___ READING PASSAGE

Source: Early warning systems vital for disaster risk preparedness | The Herald 29 NOV, 2019
Sifelani Tsiko Agri, Environment & Innovations Editor
One risk management expert once remarked: “Being prepared for a disaster is the best way to minimise losses and recovery time.”
The deadly effects of violent storms and flash floods in recent days in most parts of Zimbabwe have raised important questions about our preparedness for natural disasters. It has forced us as a country to reflect or scrutinise our public safety preparations and the public response to the warnings.
More than five people so far have been killed and property running into thousands of dollars destroyed. There are numerous reasons why people and critical Government agencies have not heeded the warnings.
SADC climate experts and the Meteorological Services Department (MSD) have put out early warnings based on their own findings as well as information received from other climate prediction centres.
Other international weather forecasting agencies such as the Global Agricultural Geo-monitoring Initiative (GEOGLAM) have also issued out special reports on the Southern Africa 2019 -2020 cropping season. This Geneva-based agency predicts that the entire southern African region is forecast to receive below-average rainfall that may affect crops and reduce yields sharply.

______
___ STUDY MATERIAL

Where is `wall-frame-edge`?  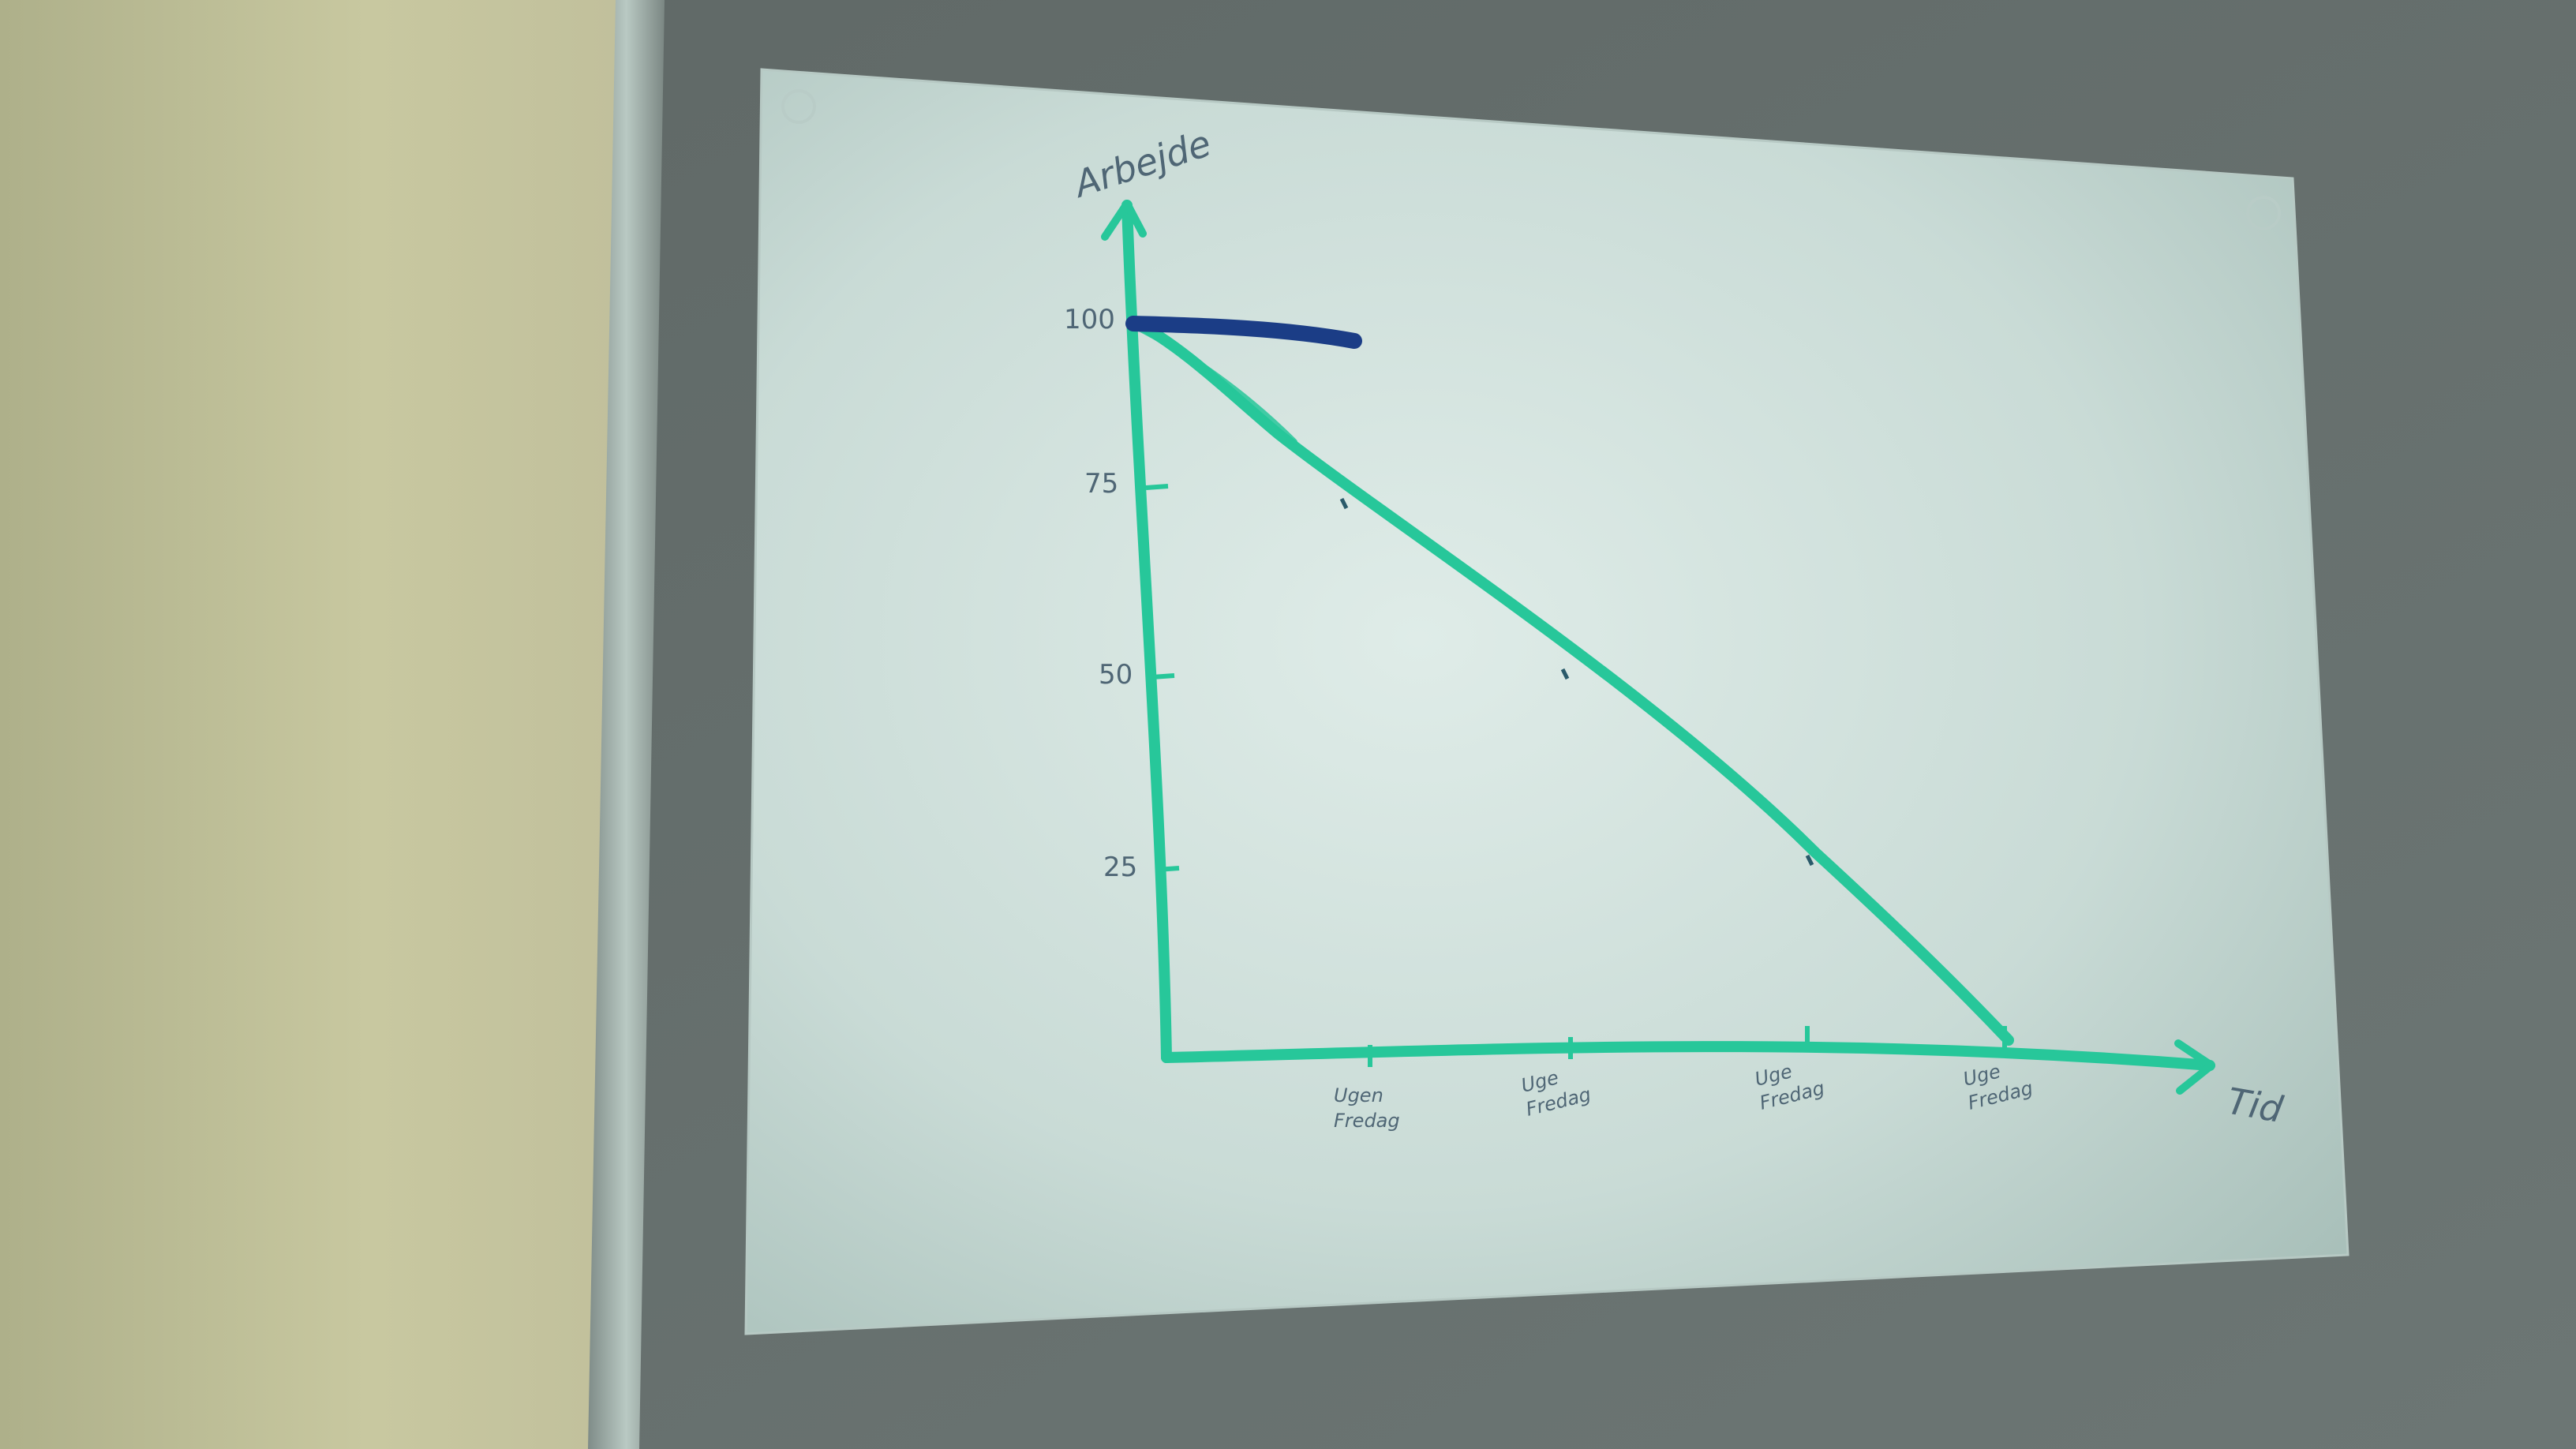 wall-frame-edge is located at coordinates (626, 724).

______
___ STUDY MATERIAL

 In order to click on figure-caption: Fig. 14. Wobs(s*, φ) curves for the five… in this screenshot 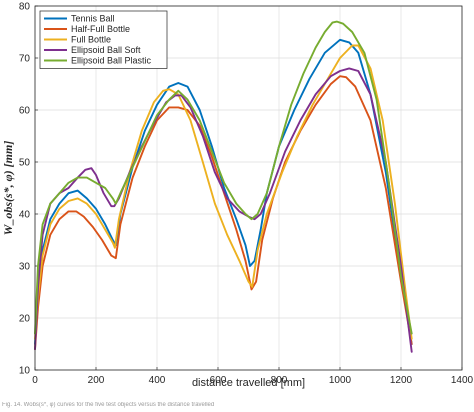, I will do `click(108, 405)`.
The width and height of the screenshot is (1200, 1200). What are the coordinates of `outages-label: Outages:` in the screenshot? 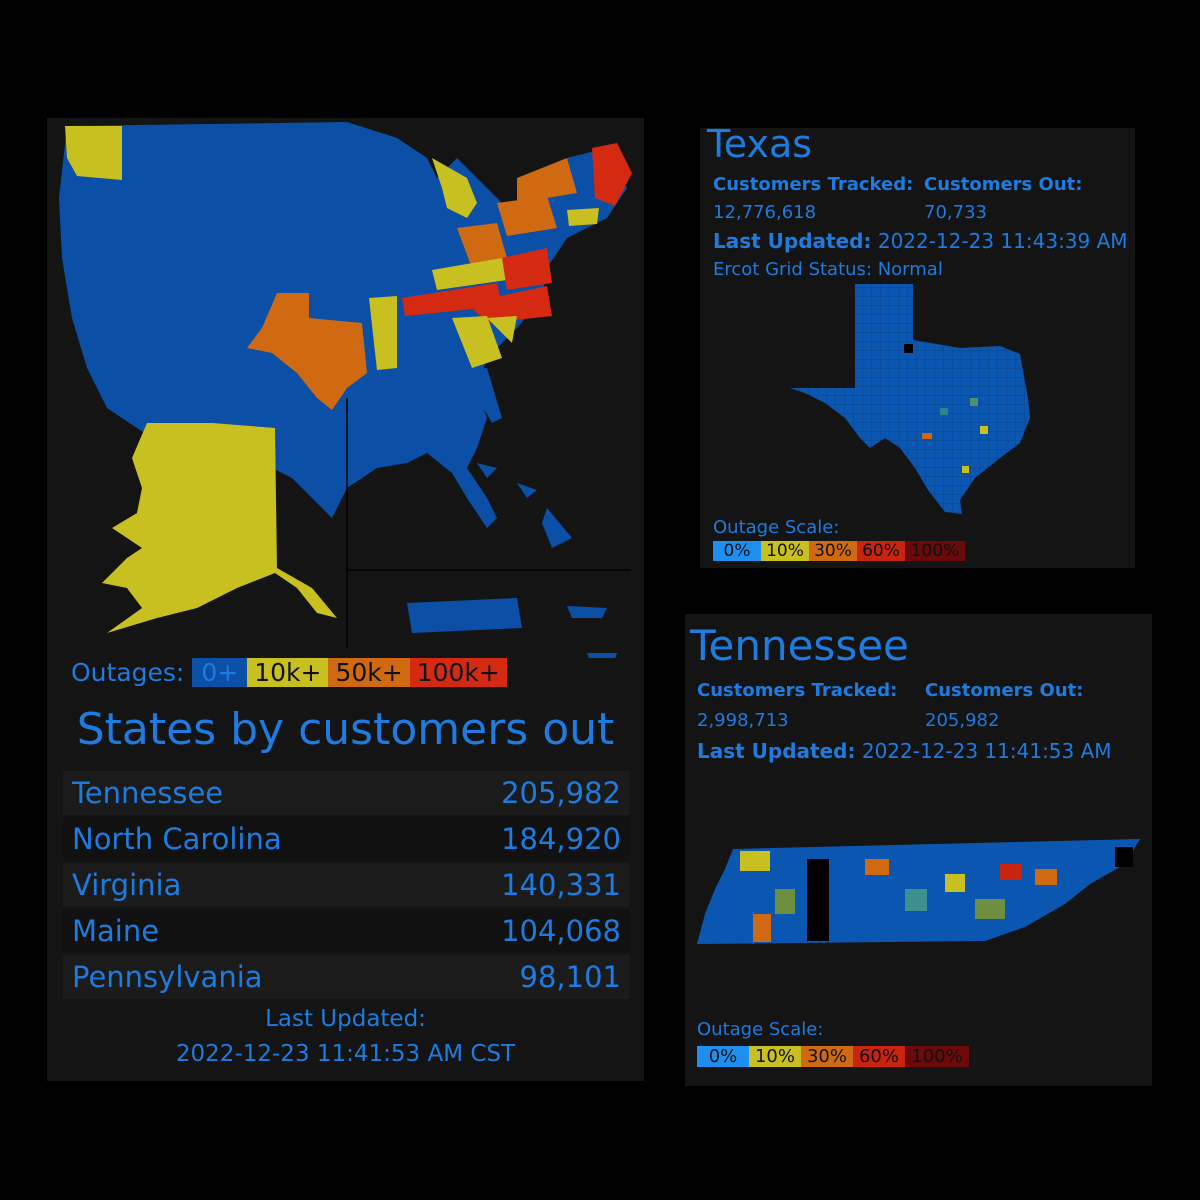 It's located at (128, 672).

______
___ STUDY MATERIAL

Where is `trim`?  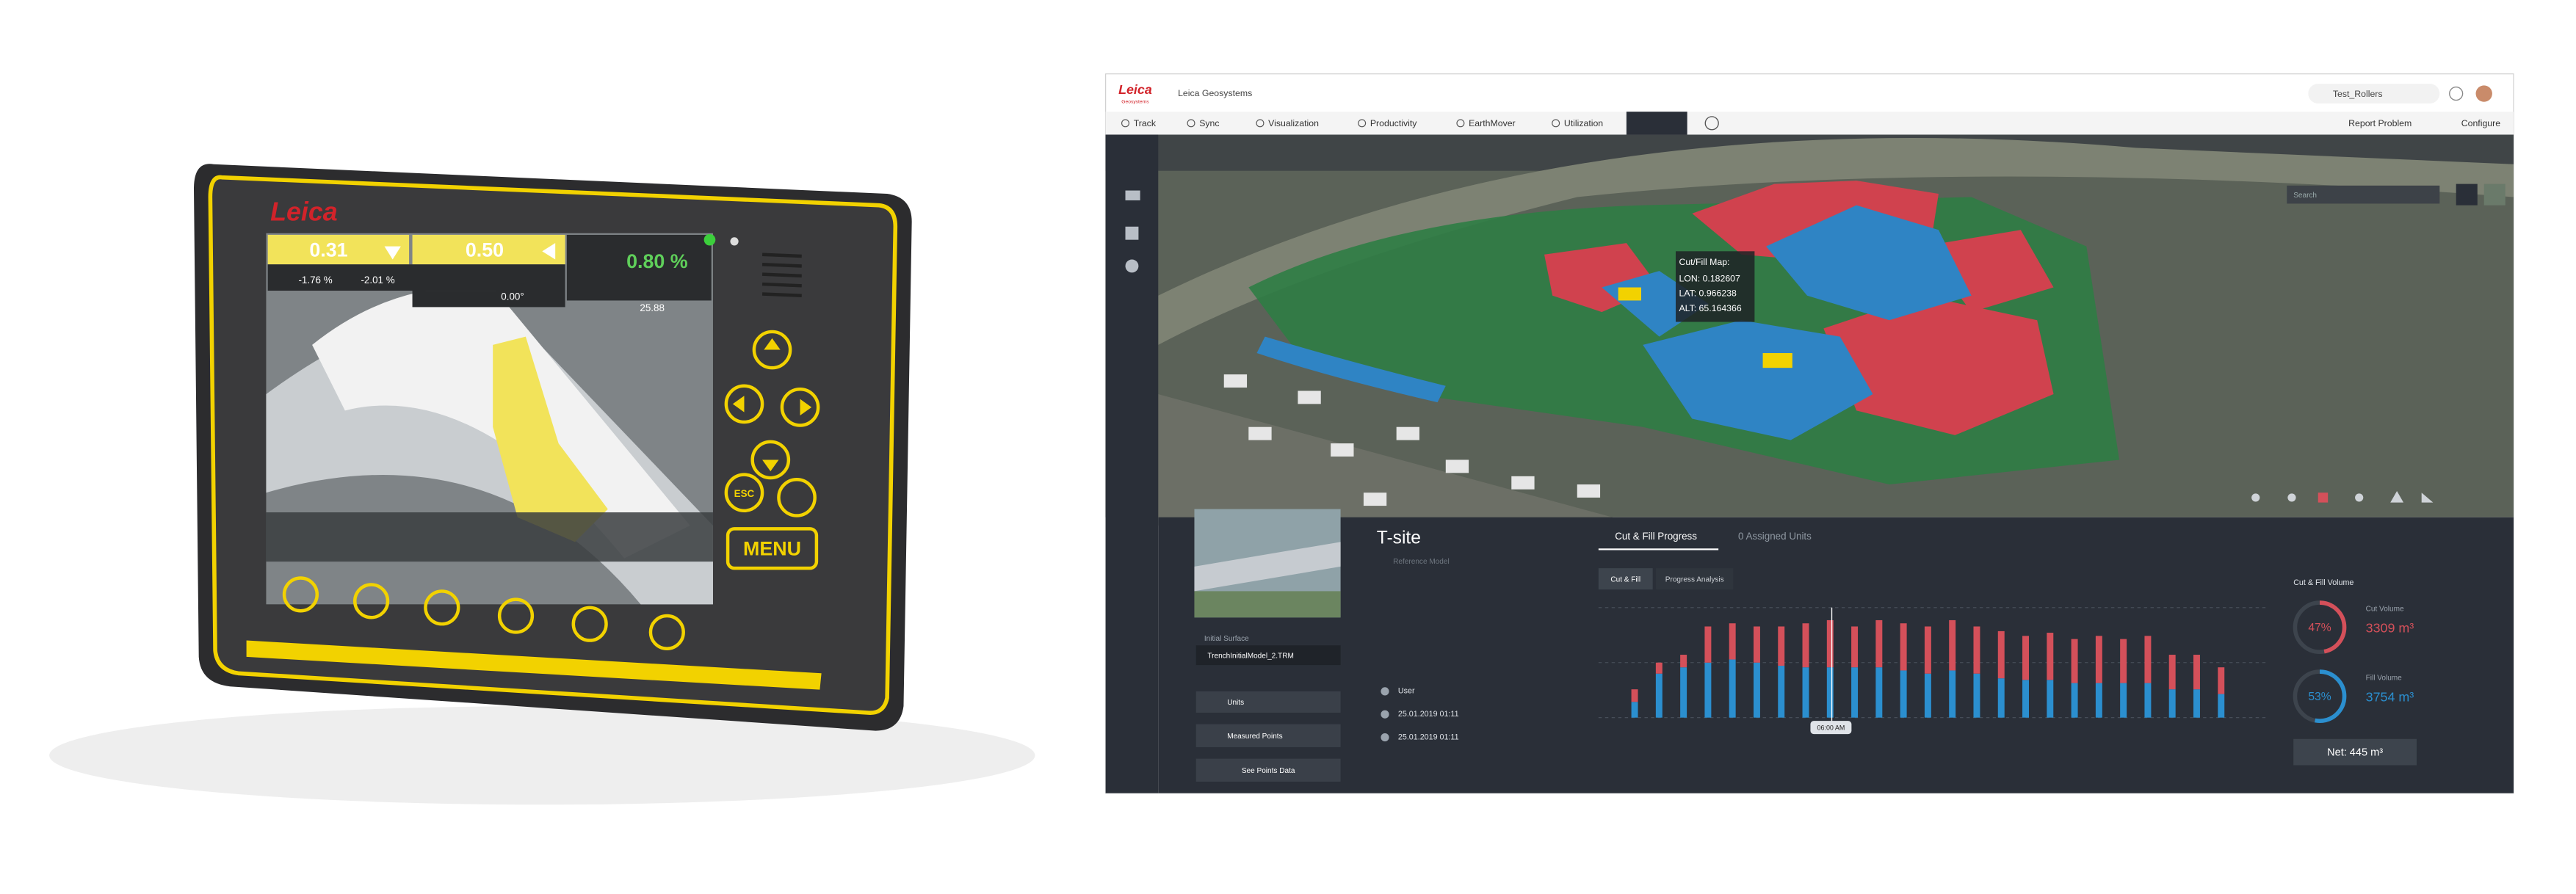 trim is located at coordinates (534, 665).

______

BRIEF A:
In the article on early warning systems for disasters, where is the agency that forecast below-average rainfall for southern Africa based?
BRIEF B:
Extend the article on early warning systems for disasters, beginning right after its final sentence.

YOUR RESPONSE A:
Geneva.

YOUR RESPONSE B:
Few of our Government agencies and communities have adhered to the early warning messages. Our councils have not adequately cleared drainage systems or canals for easy passage of floodwater. All this points, first to the need to improve the dissemination of information so that government agencies and everyone in general can heed early warnings in future.
Most local authorities and other vital agencies, such as the Civil Protection Unit (CPU) need to shift from a reactive to a proactive role to implement and map out clearer emergency preparedness plans from now. Unmitigated climate change is hitting us hard and is testing the limits of our way of life and our strategies to absorb shocks that come with this weather phenomenon. Zimbabwe and other SADC countries all have comprehensive disaster risk management strategies in thick volumes.
We have the papers and action plans, but we are all poor when it comes to taking heed of the El Nino alerts from our weather experts, and secondly, to rolling our plans ahead of the impending drought conditions.
Latest regional 2019-2020 early warning system report summaries
Initial predictions issued by climate experts at the 23rd Southern African Regional Climate Outlook Forum (SACORF-13), which was held in Angola in August this year, indicated that the bulk of SADC was likely to receive normal to above normal rainfall for most of the period October to December (OND) 2019, with exceptions being northern areas during the October-to-December (OND) period, and central-eastern areas during the January-to-March (JFM) period, where normal to below normal rains are expected.
However, the latest update by the SADC Food Security Early Warning System Agromet for the 2019 – 2019 summer cropping seasons said several member states had downscaled the SARCOF regional forecast and released detailed national-level forecasts.
In these downscaled forecasts, many countries noted enhanced chances of receiving normal to below normal rainfall during the season.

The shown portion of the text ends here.